Pseudorhabdosynochus magnisquamodiscum

Scientific classification
- Kingdom: Animalia
- Phylum: Platyhelminthes
- Class: Monogenea
- Order: Dactylogyridea
- Family: Diplectanidae
- Genus: Pseudorhabdosynochus
- Species: P. magnisquamodiscum
- Binomial name: Pseudorhabdosynochus magnisquamodiscum (Aljoshkina, 1984) Santos, Buchmann & Gibson, 2000

= Pseudorhabdosynochus magnisquamodiscum =

- Genus: Pseudorhabdosynochus
- Species: magnisquamodiscum
- Authority: (Aljoshkina, 1984) Santos, Buchmann & Gibson, 2000

Species of worm

Pseudorhabdosynochus magnisquamodiscum is species of diplectanid monogenean parasitic on the gills of a fish.

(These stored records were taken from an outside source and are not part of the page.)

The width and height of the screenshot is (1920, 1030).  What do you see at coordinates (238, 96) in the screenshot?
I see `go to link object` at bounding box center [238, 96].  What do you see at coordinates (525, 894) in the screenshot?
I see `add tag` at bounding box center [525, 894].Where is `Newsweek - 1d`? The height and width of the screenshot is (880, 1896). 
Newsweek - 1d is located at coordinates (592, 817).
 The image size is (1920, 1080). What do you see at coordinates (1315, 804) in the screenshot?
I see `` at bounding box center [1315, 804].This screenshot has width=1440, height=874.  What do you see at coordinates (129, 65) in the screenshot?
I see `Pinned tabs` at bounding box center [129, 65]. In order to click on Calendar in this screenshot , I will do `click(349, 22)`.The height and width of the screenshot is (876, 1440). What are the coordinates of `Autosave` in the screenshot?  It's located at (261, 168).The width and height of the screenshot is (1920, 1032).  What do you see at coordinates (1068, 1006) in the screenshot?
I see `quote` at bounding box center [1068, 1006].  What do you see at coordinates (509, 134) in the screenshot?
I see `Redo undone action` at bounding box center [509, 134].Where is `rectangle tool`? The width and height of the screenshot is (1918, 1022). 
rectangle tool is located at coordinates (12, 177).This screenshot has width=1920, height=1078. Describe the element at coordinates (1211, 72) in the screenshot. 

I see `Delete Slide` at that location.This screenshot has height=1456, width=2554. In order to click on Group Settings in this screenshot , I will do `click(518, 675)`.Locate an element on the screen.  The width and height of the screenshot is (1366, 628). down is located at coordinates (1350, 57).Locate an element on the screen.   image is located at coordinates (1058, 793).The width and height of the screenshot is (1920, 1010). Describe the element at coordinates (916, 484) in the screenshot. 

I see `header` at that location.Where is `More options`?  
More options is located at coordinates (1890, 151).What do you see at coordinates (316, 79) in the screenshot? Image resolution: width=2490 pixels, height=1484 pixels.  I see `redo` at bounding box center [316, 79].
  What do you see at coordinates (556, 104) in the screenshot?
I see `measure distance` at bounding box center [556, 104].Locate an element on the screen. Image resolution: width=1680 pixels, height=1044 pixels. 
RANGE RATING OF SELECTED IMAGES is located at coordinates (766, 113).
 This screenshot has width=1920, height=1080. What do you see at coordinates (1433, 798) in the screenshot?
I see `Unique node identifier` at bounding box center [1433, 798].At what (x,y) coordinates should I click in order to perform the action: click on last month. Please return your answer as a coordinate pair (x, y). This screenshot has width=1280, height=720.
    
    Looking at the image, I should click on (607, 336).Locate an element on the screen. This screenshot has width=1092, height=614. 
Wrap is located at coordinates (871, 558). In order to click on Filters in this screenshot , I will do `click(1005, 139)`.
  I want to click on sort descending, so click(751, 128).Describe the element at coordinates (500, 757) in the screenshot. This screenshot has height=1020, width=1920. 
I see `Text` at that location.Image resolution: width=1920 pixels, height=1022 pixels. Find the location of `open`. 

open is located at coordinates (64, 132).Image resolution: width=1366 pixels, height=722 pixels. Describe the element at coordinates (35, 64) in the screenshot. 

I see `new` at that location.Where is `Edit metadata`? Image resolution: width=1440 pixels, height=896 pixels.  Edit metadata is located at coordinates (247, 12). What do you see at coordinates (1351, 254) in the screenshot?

It was described in 1984 under the name Cycloplectanum magnisquamodiscum and later transferred to the genus Pseudorhabdosynochus.

== Description ==
Pseudorhabdosynochus magnisquamodiscum is a small monogenean. The species has the general characteristics of other species of Pseudorhabdosynochus, with a flat body and a posterior haptor, which is the organ by which the monogenean attaches itself to the gill of is host. The haptor bears two squamodiscs, one ventral and one dorsal.
The sclerotized male copulatory organ, or "quadriloculate organ", has the shape of a bean with four internal chambers, as in other species of Pseudorhabdosynochus.

==Host==
The type-host is the four-banded butterflyfish Chaetodon hoefleri. Most other species of the genus Pseudorhabdosynochus have been found on grouper (family Serranidae), and no other Pseudorhabdosynochus species has ever been recorded from a butterflyfish. It has been suggested that the host record was either accidental or erroneous.